Jay Cutler, Chicago Bears Show How Offense Is Susposed to Work

Mark RudiCorrespondent IDecember 29, 2009

CHICAGO - DECEMBER 28: Jay Cutler #6 of the Chicago Bears prepares to throw the game-winning touchdown pass to Devin Aromashodu against the Minnesota Vikings at Soldier Field on December 28, 2009 in Chicago, Illinois. The Bears defeated the Vikings 36-30 in overtime. (Photo by Jonathan Daniel/Getty Images)
Jonathan Daniel/Getty Images

Remember at the beginning of the season when everyone said the Chicago Bears' offense would be lethal? 

That Jay Cutler was the quarterback that Chicago finally needed? 

Well, The Bears' offense showed how lethal it was supposed to be in their 36-30 overtime victory of the Minnesota Vikings Monday night. 

The Bears compiled 363 total yards of offense (258 passing, 105 rushing) and Cutler was amazing, throwing for 273 yards for four touchdowns and only one interception. Cutler leads the NFL with 23 picks. 

Cutler finally showed that he can play well in the Bears' offense, after taking a lot of criticism this season for his poor performance and how he's gone downhill since picking traded from the Denver Broncos in April. In fact, The Chicago Tribune's sports section featured Dan Pompei's article, "What wrong with for the Chicago Bears in 2009?," on Monday morning.

However, the Bears showed little signs of trouble against the Vikings.

"Through all the roller coasters and tough breaks it's good for the team, it's good for the morale to answer the bell, especially in the fourth quarter and overtime," Cutler said to the Chicago Tribune.

Although Cutler looked like his normal self by almost being picked off twice on Chicago’s opening drive, he finally got in a rhythm and got the Bears’ passing game, which has been nonexistent this season. Cutler’s 273 yards is the most yards he’s thrown for since passing for 307 in the Bears’ 10-6 loss to the San Francisco 49ers on Nov. 12.

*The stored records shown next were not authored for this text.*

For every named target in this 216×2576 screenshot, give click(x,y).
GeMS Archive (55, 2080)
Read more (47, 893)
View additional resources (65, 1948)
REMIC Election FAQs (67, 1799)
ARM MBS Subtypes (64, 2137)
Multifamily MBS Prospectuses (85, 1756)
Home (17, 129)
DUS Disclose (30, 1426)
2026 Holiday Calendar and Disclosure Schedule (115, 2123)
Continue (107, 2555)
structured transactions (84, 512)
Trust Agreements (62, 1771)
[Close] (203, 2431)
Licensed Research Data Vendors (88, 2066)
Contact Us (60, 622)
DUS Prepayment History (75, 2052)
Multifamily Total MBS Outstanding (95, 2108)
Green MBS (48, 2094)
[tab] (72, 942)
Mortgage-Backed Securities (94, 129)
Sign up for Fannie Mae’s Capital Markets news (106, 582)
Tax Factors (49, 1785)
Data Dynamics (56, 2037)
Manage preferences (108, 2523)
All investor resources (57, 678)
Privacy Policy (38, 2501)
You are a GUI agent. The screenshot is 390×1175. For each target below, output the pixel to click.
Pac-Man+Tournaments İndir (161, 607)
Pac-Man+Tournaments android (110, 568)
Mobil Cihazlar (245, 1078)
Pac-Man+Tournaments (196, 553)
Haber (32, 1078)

It’s also the lowest number of interceptions he’s thrown since throwing none against the St. Louis Rams on Dec. 6.

Chicago has had a hard time trying to find a go to receiver since Devin Hester went down with a calf injury and hasn’t played since the Bears’ win over the Rams. Hester has been a key part of the Bears’ offense and was the leading receiver on the team before Monday night, with 54 receptions for 682 yards and three touchdowns.

Earl Bennett passed Hester as the top Bear in receiving yards Monday night. Bennett has 690 yards in 2009 with two TDs.

But the Bears also have found a go-to receiver in their receiving corps. Devin Aromashodu had been very quiet in the passing game all season and really didn’t play before Hester was injured. Aromashodu, a seventh round pick by the Indianapolis Colts out of Auburn in 2007, has worked himself into the starting lineup and had 150 receiving yards with seven catches, averaging 21.4 yards per catch.

Aromashodu had only his second TD catch of the season, but it turned to be a big one, as he caught the game-winning 39-yard touchdown from Cutler in overtime. 

“That I can play, that I’m not going to quit, I want to win and I do want to play in the NFL,” Aromashodu told chicagobears.com on what he’s been trying to show the coaches. “I think I deserve a chance.”

Aromashodu now has his chance after his performance Monday night. Cutler and the offense should have no problem against the Detroit Lions Sunday. The Lions are dead last in the league against the pass, giving up 3,981 yards on the season. The Bears beat the Lions 48-24 on Oct. 4 and Cutler only had 141 yards, but threw for two TDs and no picks in that game. The 48 points are the most points Chicago as put on an opponent this season. 

But the Bears did lose receiver Johnny Knox, who was injured on a kick return and was carted off the field. Knox is arguably one of the fastest players in the NFL and his status for Sunday’s game against Detroit is unclear.

After the game, embattled Bears Head Coach Lovie Smith sidestepped a question about how the win would affect his future with the team.

"I think the game made a statement about our football team and where we are and what we can be in the future, no more than that," Bears head coach Lovie Smith said to the Associated Press. "As a football coach your job is at stake every day you go to work. ... It's like that with everyone. I realize where I am and where we are. It's been a disappointing season and I'm the head football coach.